Hebrew Language and Jewish Thought

By David Patterson | Go to book overview

12

CLOSING REMARKS

Soon after his entry into Auschwitz-Birkenau Primo Levi came to the realization of exactly what defined this realm that in turn defined the Nazis. “Then for the first time, ” he writes, “we became aware that our language lacks words to express this offence, the demolition of a man” (Levi 1996:26). This demolition of a man is the outcome not only of twenty centuries of anti-Semitic Christian doctrine but of an even longer tradition of ontological speculative thought. There is no word for this offense because the demolition of a man entails the demolition of the word. In the twentieth century this evil finds its most heinous expression in the Nazis' calculated creation of the Muselmann, as discussed in Chapter 9-the ones Levi describes as “the backbone of the camp, an anonymous mass, continually renewed and always identical, of non-men who march and labour in silence, the divine spark dead within them” (Levi 1996:90).

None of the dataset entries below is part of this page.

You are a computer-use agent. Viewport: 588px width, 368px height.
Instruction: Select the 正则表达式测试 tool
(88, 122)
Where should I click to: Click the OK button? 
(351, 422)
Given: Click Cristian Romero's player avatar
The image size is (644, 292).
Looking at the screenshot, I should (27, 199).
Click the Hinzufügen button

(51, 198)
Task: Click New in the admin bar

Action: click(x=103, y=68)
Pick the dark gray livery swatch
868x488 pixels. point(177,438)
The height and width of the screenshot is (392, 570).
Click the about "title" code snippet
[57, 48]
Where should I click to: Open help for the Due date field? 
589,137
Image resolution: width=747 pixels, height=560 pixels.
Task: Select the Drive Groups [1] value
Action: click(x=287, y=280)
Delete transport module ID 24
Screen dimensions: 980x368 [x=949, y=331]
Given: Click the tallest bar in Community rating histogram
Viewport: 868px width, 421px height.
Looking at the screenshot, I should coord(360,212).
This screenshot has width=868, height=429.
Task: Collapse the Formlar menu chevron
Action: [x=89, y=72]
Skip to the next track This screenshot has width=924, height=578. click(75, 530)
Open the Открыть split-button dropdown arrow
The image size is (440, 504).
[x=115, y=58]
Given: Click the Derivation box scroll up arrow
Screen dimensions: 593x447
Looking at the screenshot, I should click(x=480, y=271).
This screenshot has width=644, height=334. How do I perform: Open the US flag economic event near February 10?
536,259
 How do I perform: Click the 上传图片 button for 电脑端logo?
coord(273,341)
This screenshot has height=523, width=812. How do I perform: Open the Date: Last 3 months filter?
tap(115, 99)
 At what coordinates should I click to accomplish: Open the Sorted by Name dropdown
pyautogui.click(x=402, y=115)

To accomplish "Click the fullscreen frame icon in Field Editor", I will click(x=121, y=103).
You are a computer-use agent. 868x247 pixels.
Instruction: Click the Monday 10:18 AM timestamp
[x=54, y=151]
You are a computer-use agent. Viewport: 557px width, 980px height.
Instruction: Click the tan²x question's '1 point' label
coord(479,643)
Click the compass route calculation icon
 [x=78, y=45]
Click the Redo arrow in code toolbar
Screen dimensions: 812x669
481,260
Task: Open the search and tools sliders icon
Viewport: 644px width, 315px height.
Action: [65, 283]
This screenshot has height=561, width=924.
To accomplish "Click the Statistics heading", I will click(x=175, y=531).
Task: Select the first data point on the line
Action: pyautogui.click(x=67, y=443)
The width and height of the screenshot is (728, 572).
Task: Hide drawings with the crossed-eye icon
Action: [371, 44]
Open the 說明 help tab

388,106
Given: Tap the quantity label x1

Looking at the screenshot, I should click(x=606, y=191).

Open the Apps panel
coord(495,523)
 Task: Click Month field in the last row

Inasmuch as the human being is created by a Divine utterance and in the Divine image, the demolition of a man entails the demolition both of the Divine word and of the Divine image in which the human being is created, as understood by Jewish thought. And both the Divine word and the Divine image-or the Divine spark, as Levi calls it-are made of the holy tongue. Thus sounding the depths of the holy tongue means sounding the depths of the Divine spark within the human being as a speaking being, as a medaber. As we have seen, the Western speculative tradition has in many ways undertaken an assault on the Divine being, on the human being, and on the holy tongue. If the sanctity of the human being is to be regained, then one avenue for that return is the holy tongue.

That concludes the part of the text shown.